Rio – Faltando pouco mais de um ano para os Jogos Olímpicos e Paralímpicos Rio 2016, vejo que a questão da acessibilidade ainda não entrou efetivamente na agenda governamental. Pior: pouco se fala das Paralimpíadas. Digo isto porque, como vice-presidenta da Comissão da Pessoa com Deficiência da Alerj, já conduzi reuniões com representantes das empresas públicas envolvidas na realização dos eventos. Realizamos audiências públicas na Alerj sobre o tema, e o resultado não foi nem um pouco alentador.

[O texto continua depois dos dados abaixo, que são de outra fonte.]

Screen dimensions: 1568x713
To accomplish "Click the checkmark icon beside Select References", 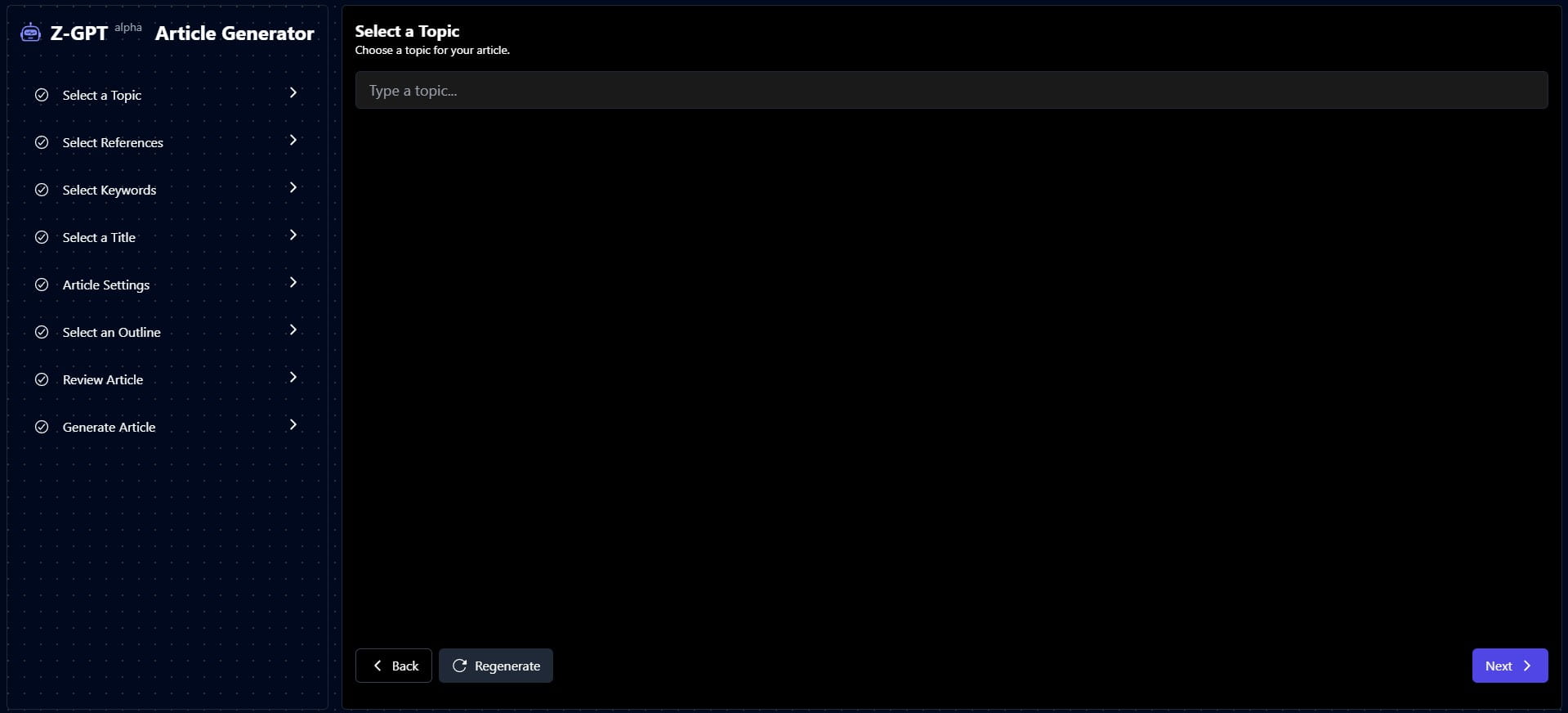I will point(42,142).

É preciso ter em mente que a realização dos Jogos não se restringe à acessibilidade de equipamentos e das arenas das competições. Deve se pensar ainda no entorno desses locais e na cidade como um todo. As autoridades parecem não se dar conta de que, além dos 4,5 mil atletas paralímpicos, haverá, provavelmente, familiares desses competidores, amigos ou simplesmente pessoas comuns, também com deficiência, que assistirão ao evento e farão turismo no Rio. Estive em quatro Paralimpíadas e asseguro: não estamos preparados.

Cidades como Barcelona, Atlanta, Sidney e Londres passaram no teste da acessibilidade, e fundamentalmente na qualidade do serviço oferecido – este sim, nosso grande pecado. O Rio não conta, por exemplo, com concessões municipais para táxi acessível. Imagine 50 cadeirantes — sendo modesta nos números — desembarcado e tentando sair do Tom Jobim? E os hotéis? Recomendo uma visita ao site do Ministério do Turismo (link “Turismo Acessível”) para constatar a falta de compromisso com a acessibilidade, apesar de leis que existem há quase 20 anos.

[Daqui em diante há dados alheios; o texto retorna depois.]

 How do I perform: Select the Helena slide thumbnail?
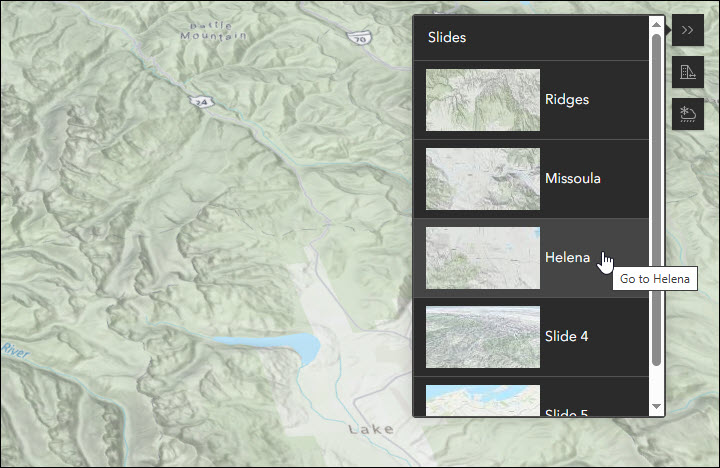pyautogui.click(x=483, y=258)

Amigos que integram delegações internacionais entraram em contato para demonstrar a preocupação com o atendimento no próprio aeroporto. É comum que o elevador especial fique trancado por uma chave, podendo levar horas de espera. Mas, se sair do Tom Jobim e circular de táxi é uma prova paralímpica, fazer turismo no Rio não é menos problemático. Carecemos de rotas, museus e monumentos preparados. E na hora de comer? Como cinco cadeirantes almoçarão num restaurante carioca? Seria curioso ver isso. Já passamos da hora de dar autonomia para a pessoa com deficiência. Ou nos mexemos ou a medalha que ganharemos será a da vergonha.